[Saved entries]
+++
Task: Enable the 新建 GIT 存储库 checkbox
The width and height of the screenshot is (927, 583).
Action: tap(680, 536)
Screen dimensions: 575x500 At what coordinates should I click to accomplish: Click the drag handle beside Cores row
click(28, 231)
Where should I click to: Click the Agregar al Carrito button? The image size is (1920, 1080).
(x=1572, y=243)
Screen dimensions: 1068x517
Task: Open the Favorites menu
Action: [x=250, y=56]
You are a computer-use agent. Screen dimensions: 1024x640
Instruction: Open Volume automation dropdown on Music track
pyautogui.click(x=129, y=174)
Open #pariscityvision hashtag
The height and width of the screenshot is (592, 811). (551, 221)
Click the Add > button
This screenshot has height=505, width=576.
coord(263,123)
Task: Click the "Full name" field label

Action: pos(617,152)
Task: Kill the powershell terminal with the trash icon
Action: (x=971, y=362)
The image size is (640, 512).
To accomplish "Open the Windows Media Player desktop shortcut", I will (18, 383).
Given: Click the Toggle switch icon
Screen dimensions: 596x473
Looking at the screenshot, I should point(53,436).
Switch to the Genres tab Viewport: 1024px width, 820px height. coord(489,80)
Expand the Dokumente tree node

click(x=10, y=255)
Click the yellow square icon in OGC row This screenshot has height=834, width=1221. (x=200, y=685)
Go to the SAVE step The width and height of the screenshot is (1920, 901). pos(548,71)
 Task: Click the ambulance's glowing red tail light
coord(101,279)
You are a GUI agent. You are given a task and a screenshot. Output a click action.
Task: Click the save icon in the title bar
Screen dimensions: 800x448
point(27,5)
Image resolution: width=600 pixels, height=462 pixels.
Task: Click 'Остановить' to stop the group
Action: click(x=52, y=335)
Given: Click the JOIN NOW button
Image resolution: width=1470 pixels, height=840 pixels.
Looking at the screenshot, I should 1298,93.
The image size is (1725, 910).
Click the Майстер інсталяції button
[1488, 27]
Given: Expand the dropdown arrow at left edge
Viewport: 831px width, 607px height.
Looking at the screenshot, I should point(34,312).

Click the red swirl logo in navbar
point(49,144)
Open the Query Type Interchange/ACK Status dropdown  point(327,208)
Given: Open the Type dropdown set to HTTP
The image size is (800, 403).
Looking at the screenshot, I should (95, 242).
+++
**What is needed:** Take the entries above and transcribe them exactly.

**Solution below:**
Task: Enable the 新建 GIT 存储库 checkbox
The width and height of the screenshot is (927, 583).
Action: tap(680, 536)
Screen dimensions: 575x500 At what coordinates should I click to accomplish: Click the drag handle beside Cores row
click(28, 231)
Where should I click to: Click the Agregar al Carrito button? The image size is (1920, 1080).
(x=1572, y=243)
Screen dimensions: 1068x517
Task: Open the Favorites menu
Action: [x=250, y=56]
You are a computer-use agent. Screen dimensions: 1024x640
Instruction: Open Volume automation dropdown on Music track
pyautogui.click(x=129, y=174)
Open #pariscityvision hashtag
The height and width of the screenshot is (592, 811). (551, 221)
Click the Add > button
This screenshot has height=505, width=576.
coord(263,123)
Task: Click the "Full name" field label

Action: pos(617,152)
Task: Kill the powershell terminal with the trash icon
Action: (x=971, y=362)
The image size is (640, 512).
To accomplish "Open the Windows Media Player desktop shortcut", I will (18, 383).
Given: Click the Toggle switch icon
Screen dimensions: 596x473
Looking at the screenshot, I should point(53,436).
Switch to the Genres tab Viewport: 1024px width, 820px height. coord(489,80)
Expand the Dokumente tree node

click(x=10, y=255)
Click the yellow square icon in OGC row This screenshot has height=834, width=1221. (x=200, y=685)
Go to the SAVE step The width and height of the screenshot is (1920, 901). pos(548,71)
 Task: Click the ambulance's glowing red tail light
coord(101,279)
You are a GUI agent. You are given a task and a screenshot. Output a click action.
Task: Click the save icon in the title bar
Screen dimensions: 800x448
point(27,5)
Image resolution: width=600 pixels, height=462 pixels.
Task: Click 'Остановить' to stop the group
Action: click(x=52, y=335)
Given: Click the JOIN NOW button
Image resolution: width=1470 pixels, height=840 pixels.
Looking at the screenshot, I should 1298,93.
The image size is (1725, 910).
Click the Майстер інсталяції button
[1488, 27]
Given: Expand the dropdown arrow at left edge
Viewport: 831px width, 607px height.
Looking at the screenshot, I should point(34,312).

Click the red swirl logo in navbar
point(49,144)
Open the Query Type Interchange/ACK Status dropdown  point(327,208)
Given: Open the Type dropdown set to HTTP
The image size is (800, 403).
Looking at the screenshot, I should (95, 242).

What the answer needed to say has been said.